Home > Uncategorized > Coming to terms with the Indonesian genocide – posted 11/1/2015 and published in the Concord Monitor on 11/8/2015

Coming to terms with the Indonesian genocide – posted 11/1/2015 and published in the Concord Monitor on 11/8/2015

This piece appeared in the Concord Monitor on 11/8/2015 under the title “Hidden Genocide”.

If asked where genocide occurred in the 20th century, I expect most politically informed people would answer Europe under the Nazis, Cambodia with the Khmer Rouge, and possibly Rwanda. Some might mention the Armenian genocide or the mass murders in the Soviet Union under Stalin. I doubt people would think of the genocide in Indonesia. It is the hidden genocide.

This year marks the 50th anniversary of the Indonesian genocide. It is estimated that 500,000 to one million people died in Indonesia in 1965-1966 but the story has been buried, especially in the United States. How is it possible that a genocide could be hidden or erased from consciousness at this late date?

I think the main reason is that what happened in Indonesia in 1965 was perceived as great news and a political victory in the United States. The defeat of communists submerged the fact of their mass murder. It was the time of the Cold War and the American media did not look too closely. Genocide against a hated political movement was not seen the same as genocide against an ethnic, religious, or racial group. The murders were minimized and the victims were dehumanized.

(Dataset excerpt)
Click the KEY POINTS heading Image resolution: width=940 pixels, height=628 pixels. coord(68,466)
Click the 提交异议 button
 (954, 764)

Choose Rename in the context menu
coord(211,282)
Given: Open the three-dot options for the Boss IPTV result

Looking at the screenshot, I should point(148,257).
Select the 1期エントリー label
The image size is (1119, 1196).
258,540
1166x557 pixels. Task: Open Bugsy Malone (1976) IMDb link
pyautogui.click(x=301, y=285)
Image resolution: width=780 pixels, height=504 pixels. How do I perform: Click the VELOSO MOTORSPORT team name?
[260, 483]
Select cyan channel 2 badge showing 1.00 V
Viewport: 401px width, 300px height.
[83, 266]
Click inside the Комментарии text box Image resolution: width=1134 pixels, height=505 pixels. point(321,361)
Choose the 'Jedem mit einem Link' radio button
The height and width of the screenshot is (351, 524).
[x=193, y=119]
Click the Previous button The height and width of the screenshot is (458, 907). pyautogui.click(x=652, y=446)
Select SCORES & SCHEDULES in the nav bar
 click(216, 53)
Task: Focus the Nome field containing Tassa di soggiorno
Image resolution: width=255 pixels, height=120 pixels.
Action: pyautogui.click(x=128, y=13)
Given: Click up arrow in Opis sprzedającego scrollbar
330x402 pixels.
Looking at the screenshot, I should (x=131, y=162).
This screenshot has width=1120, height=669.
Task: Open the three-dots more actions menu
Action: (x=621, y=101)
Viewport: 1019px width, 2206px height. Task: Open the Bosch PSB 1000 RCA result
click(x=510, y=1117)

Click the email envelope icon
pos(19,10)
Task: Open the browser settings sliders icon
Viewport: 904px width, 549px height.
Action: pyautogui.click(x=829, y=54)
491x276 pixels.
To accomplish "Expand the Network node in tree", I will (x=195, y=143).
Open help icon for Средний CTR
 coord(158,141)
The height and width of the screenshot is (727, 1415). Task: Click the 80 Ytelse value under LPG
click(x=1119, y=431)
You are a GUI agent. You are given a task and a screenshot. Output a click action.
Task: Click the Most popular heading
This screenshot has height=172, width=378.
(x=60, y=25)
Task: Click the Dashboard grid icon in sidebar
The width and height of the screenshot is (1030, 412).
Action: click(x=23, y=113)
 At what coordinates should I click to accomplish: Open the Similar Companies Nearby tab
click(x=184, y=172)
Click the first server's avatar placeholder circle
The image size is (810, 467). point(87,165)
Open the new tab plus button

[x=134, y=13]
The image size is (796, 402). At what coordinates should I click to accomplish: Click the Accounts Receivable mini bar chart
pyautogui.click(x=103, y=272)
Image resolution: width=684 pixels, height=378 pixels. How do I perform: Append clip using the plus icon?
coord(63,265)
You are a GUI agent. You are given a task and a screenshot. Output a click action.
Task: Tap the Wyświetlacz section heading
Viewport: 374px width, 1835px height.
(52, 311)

WRITTEN REQUEST A: According to the essay on the Indonesian genocide, how many people are estimated to have died in Indonesia in 1965-1966?
WRITTEN REQUEST B: Extend the essay on the Indonesian genocide, picking up after its final sentence.

EXPECTED OUTPUT A: 500,000 to one million

EXPECTED OUTPUT B:
The United Nations defines genocide as extermination of people on a large scale because of ethnic, religious, or racial reasons. It also considers the extermination of an entire political group or political movement genocide.

The 1965 story needs to be told. In the aftermath of an uprising called the September 30 Movement, General Suharto, a powerful figure in the Indonesian military, and his allies in the Indonesian Army seized control of the country. A bloodbath ensued. The Indonesian military, youth paramilitaries, and gangster-led death squads butchered massive numbers of people they perceived as opposed to a military dictatorship. The primary target group was the Indonesian Communist Party and its front organizations. However, anyone who could be accused of being an opponent of the military was swept up. That included union members, landless farmers, intellectuals, leftist artists, teachers, women activists, and the ethnic Chinese.

For those who may not know, Indonesia is a huge country. It is an archipelago in southeast Asia, comprising over 17,500 islands. It is the fourth biggest country in the world by population with over 255 million people. Up until the time of the genocide, Indonesia was led by President Sukarno, a charismatic leader who had balanced political rivals on the right and left. Sukarno was Indonesia’s first President. He had led the fight against Dutch colonialism and he was a leader of the non-aligned movement in the Third World.

Sukarno had allied with the Indonesian Communist Party which was a powerful force in the impoverished country. The Indonesian Communist Party was the largest communist party in the world outside the communist bloc countries. It had an estimated 3 million members with as many as 17 million supporters if you count front organizations. The Indonesian communists had gained popularity by leading the fight for land reform and by fighting for better conditions for the working class. At the same time, the Indonesian Army was strongly anti-communist with close ties to the United States.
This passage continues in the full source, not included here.